# Exercise requirements
Line by line, transcribe all of the entries exactly.

[[ Dataset open ]]

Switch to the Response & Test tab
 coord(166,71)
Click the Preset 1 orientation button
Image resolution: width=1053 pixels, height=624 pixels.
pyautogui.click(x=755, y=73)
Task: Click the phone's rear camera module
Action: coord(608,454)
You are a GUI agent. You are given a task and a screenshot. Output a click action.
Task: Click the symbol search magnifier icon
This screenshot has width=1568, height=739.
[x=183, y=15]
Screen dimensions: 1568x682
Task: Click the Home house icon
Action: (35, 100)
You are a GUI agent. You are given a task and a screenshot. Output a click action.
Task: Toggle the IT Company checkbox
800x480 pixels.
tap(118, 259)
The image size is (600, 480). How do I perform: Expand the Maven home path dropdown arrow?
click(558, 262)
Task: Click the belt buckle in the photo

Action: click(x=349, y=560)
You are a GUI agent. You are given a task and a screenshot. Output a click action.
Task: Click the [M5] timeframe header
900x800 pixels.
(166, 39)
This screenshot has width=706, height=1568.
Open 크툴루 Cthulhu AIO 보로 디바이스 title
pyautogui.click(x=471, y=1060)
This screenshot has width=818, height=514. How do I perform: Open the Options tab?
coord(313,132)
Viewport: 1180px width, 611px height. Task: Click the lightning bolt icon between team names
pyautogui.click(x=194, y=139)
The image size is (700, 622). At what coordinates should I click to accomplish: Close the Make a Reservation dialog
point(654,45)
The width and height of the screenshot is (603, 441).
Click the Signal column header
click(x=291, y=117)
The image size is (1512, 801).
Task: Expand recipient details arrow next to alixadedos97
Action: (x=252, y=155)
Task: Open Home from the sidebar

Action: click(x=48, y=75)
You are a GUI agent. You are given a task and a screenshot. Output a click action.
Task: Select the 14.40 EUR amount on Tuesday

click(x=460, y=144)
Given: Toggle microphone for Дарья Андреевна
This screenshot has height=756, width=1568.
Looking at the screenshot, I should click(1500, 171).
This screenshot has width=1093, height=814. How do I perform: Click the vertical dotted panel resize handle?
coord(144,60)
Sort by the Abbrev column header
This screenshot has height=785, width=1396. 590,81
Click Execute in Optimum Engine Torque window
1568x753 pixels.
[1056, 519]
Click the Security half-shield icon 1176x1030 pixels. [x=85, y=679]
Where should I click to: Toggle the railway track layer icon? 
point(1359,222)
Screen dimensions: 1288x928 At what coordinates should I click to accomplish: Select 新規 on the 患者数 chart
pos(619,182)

[[ Dataset closed ]]

# Finished task
Switch to the Response & Test tab
 coord(166,71)
Click the Preset 1 orientation button
Image resolution: width=1053 pixels, height=624 pixels.
pyautogui.click(x=755, y=73)
Task: Click the phone's rear camera module
Action: coord(608,454)
You are a GUI agent. You are given a task and a screenshot. Output a click action.
Task: Click the symbol search magnifier icon
This screenshot has width=1568, height=739.
[x=183, y=15]
Screen dimensions: 1568x682
Task: Click the Home house icon
Action: (35, 100)
You are a GUI agent. You are given a task and a screenshot. Output a click action.
Task: Toggle the IT Company checkbox
800x480 pixels.
tap(118, 259)
The image size is (600, 480). How do I perform: Expand the Maven home path dropdown arrow?
click(558, 262)
Task: Click the belt buckle in the photo

Action: click(x=349, y=560)
You are a GUI agent. You are given a task and a screenshot. Output a click action.
Task: Click the [M5] timeframe header
900x800 pixels.
(166, 39)
This screenshot has width=706, height=1568.
Open 크툴루 Cthulhu AIO 보로 디바이스 title
pyautogui.click(x=471, y=1060)
This screenshot has width=818, height=514. How do I perform: Open the Options tab?
coord(313,132)
Viewport: 1180px width, 611px height. Task: Click the lightning bolt icon between team names
pyautogui.click(x=194, y=139)
The image size is (700, 622). At what coordinates should I click to accomplish: Close the Make a Reservation dialog
point(654,45)
The width and height of the screenshot is (603, 441).
Click the Signal column header
click(x=291, y=117)
The image size is (1512, 801).
Task: Expand recipient details arrow next to alixadedos97
Action: (x=252, y=155)
Task: Open Home from the sidebar

Action: click(x=48, y=75)
You are a GUI agent. You are given a task and a screenshot. Output a click action.
Task: Select the 14.40 EUR amount on Tuesday

click(x=460, y=144)
Given: Toggle microphone for Дарья Андреевна
This screenshot has height=756, width=1568.
Looking at the screenshot, I should click(1500, 171).
This screenshot has width=1093, height=814. How do I perform: Click the vertical dotted panel resize handle?
coord(144,60)
Sort by the Abbrev column header
This screenshot has height=785, width=1396. 590,81
Click Execute in Optimum Engine Torque window
1568x753 pixels.
[1056, 519]
Click the Security half-shield icon 1176x1030 pixels. [x=85, y=679]
Where should I click to: Toggle the railway track layer icon? 
point(1359,222)
Screen dimensions: 1288x928 At what coordinates should I click to accomplish: Select 新規 on the 患者数 chart
pos(619,182)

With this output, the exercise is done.